Start of Data provided
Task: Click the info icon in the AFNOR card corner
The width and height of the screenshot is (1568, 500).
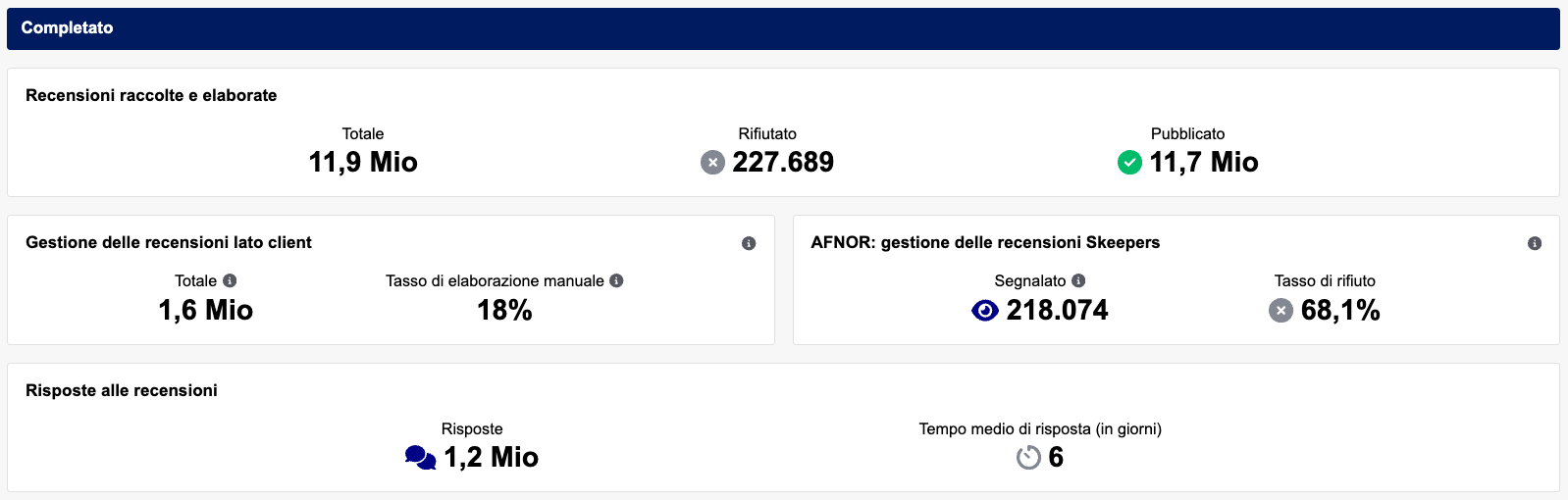Action: coord(1535,243)
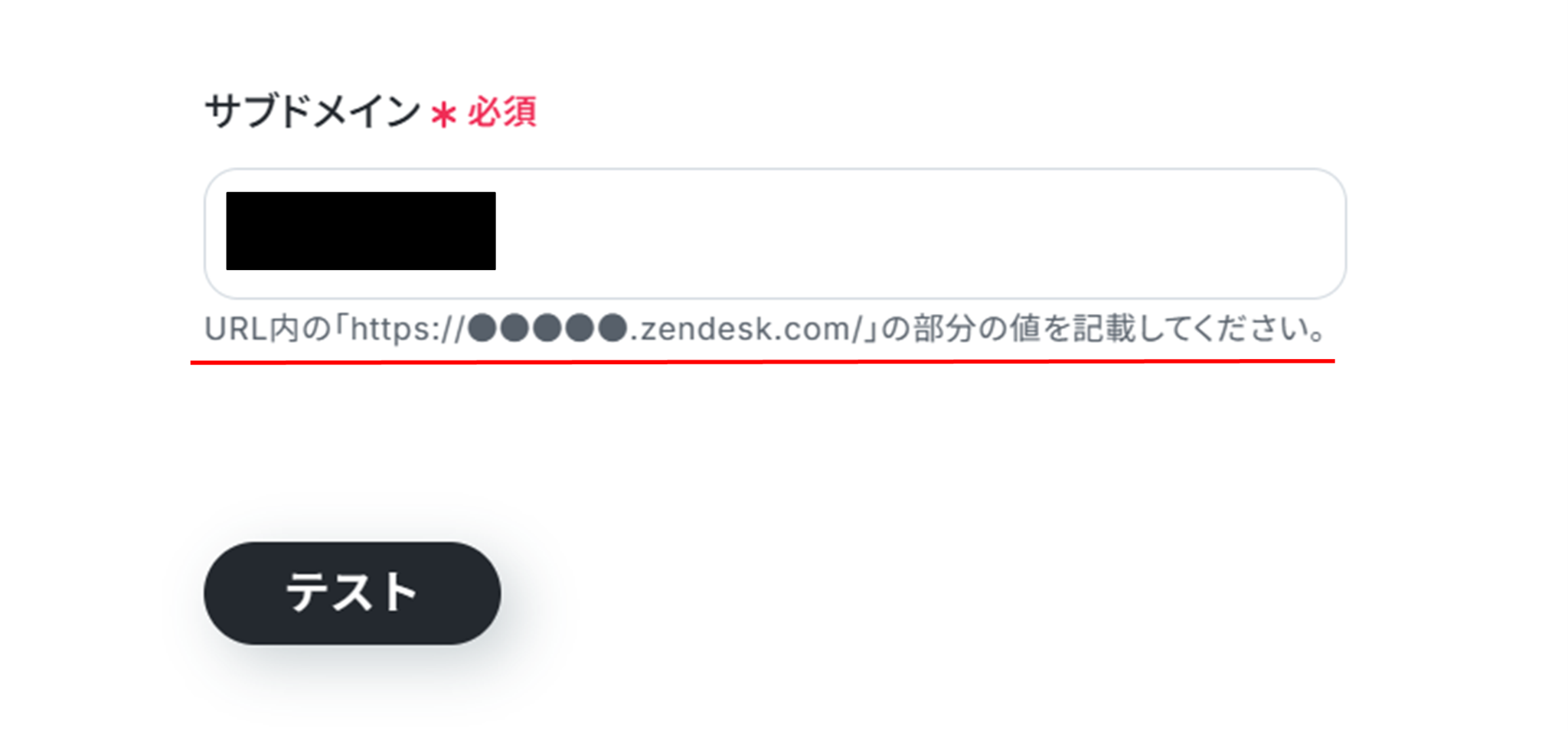Click the red asterisk beside サブドメイン
This screenshot has width=1568, height=731.
click(443, 115)
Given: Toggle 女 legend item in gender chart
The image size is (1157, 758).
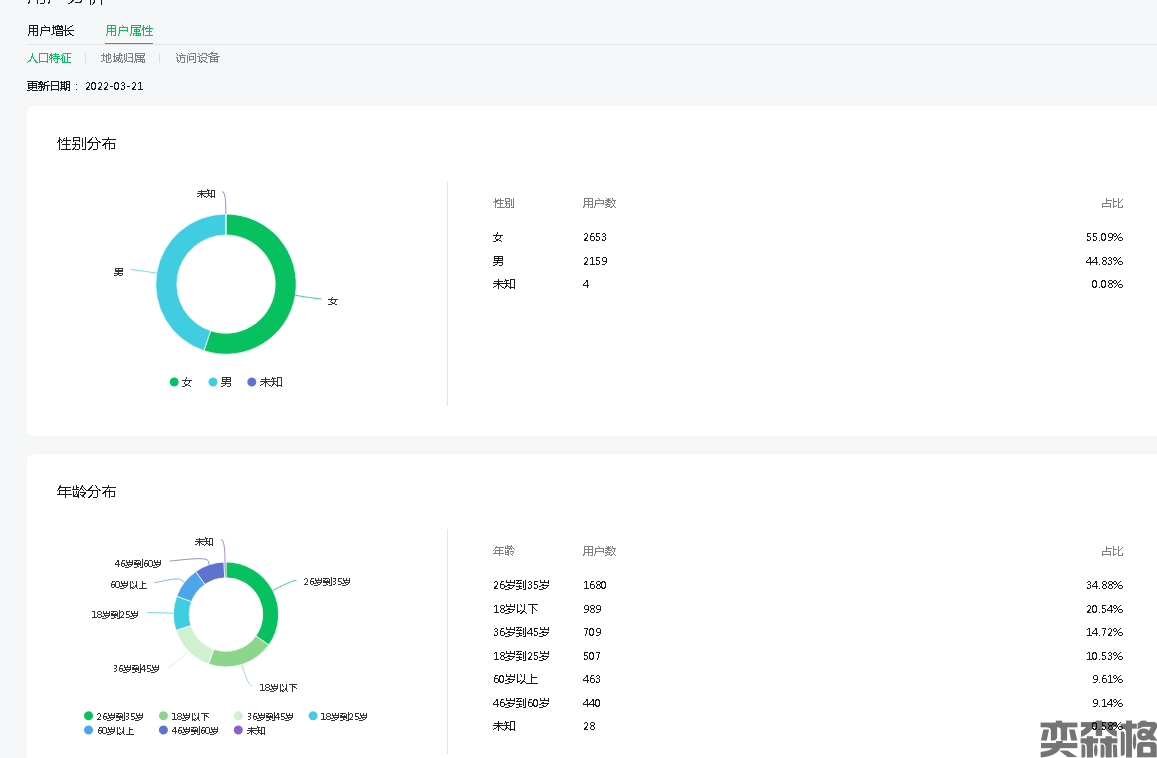Looking at the screenshot, I should [x=181, y=382].
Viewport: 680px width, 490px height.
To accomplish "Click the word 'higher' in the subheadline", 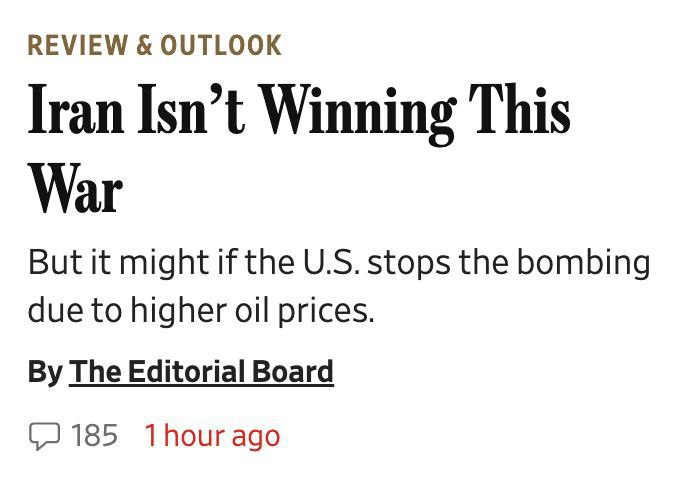I will point(162,310).
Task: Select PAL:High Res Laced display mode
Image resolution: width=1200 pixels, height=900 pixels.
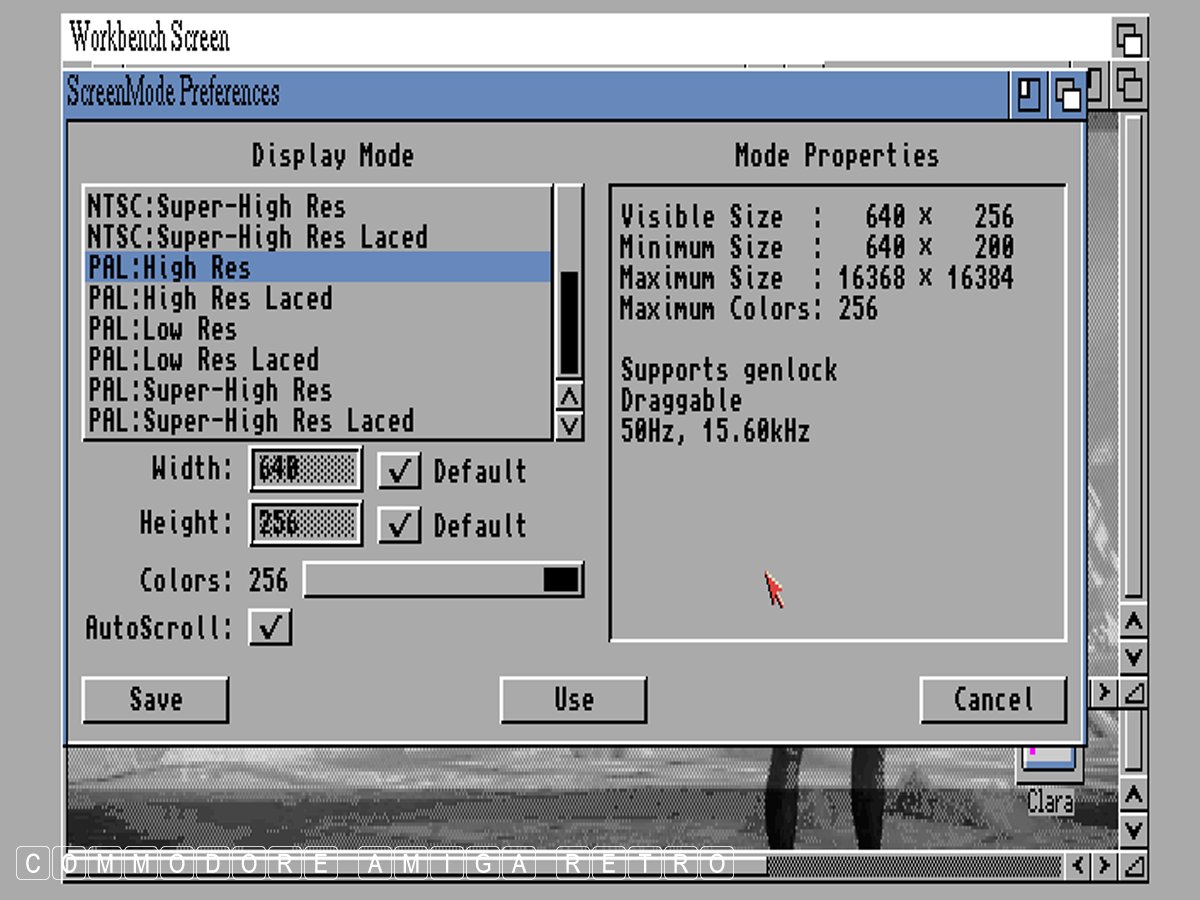Action: coord(210,298)
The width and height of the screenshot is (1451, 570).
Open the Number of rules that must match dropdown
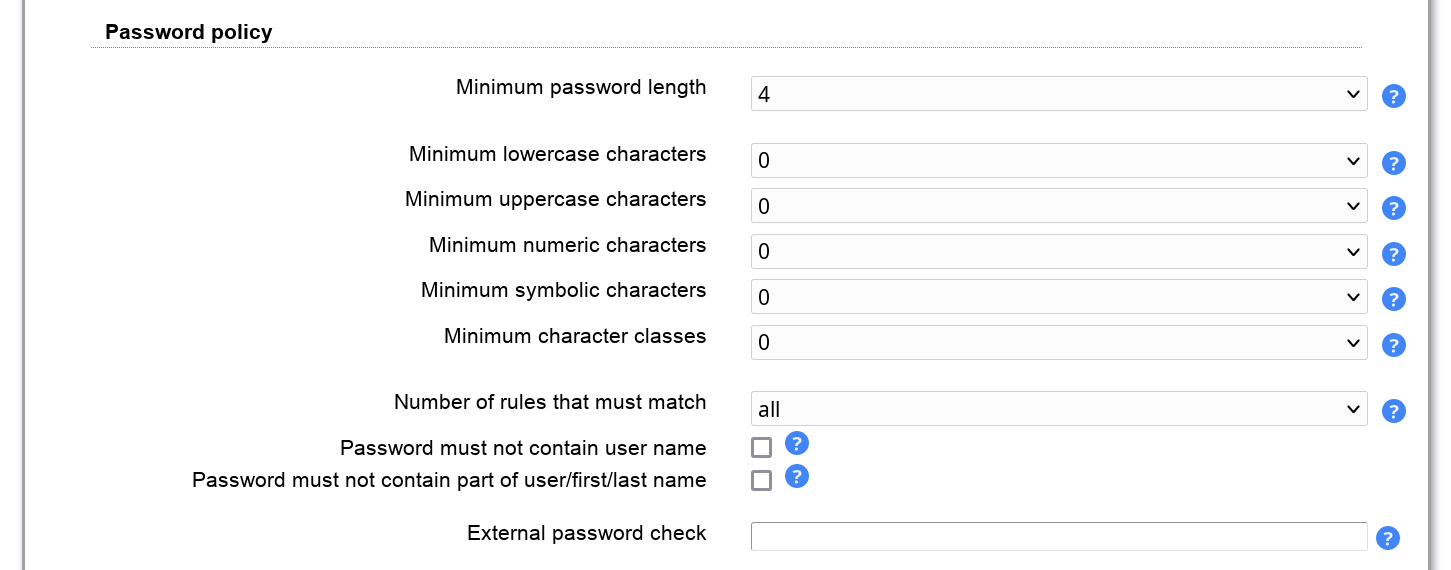click(x=1058, y=409)
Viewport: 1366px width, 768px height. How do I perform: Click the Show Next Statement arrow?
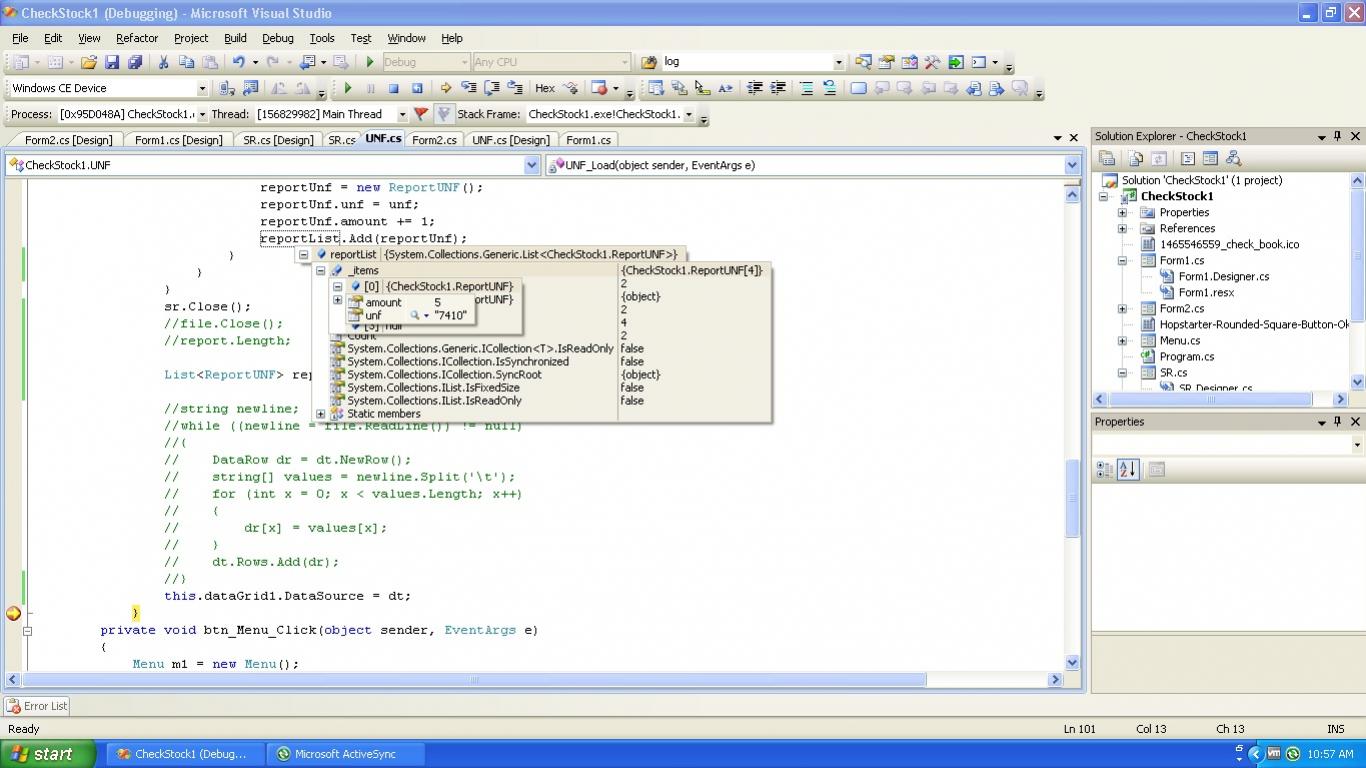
End of Data provided
The stretch to restate runs from the line above containing "The width and height of the screenshot is (1568, 500)." through the line containing "Given: Toggle 女 legend item in gender chart". Copy it word for word, ends included, without pictures.

▶ _Task answer_
The width and height of the screenshot is (1568, 500).
Action: coord(1535,243)
Click the red asterisk beside サブドメイン
This screenshot has width=1568, height=731.
click(443, 115)
Given: Toggle 女 legend item in gender chart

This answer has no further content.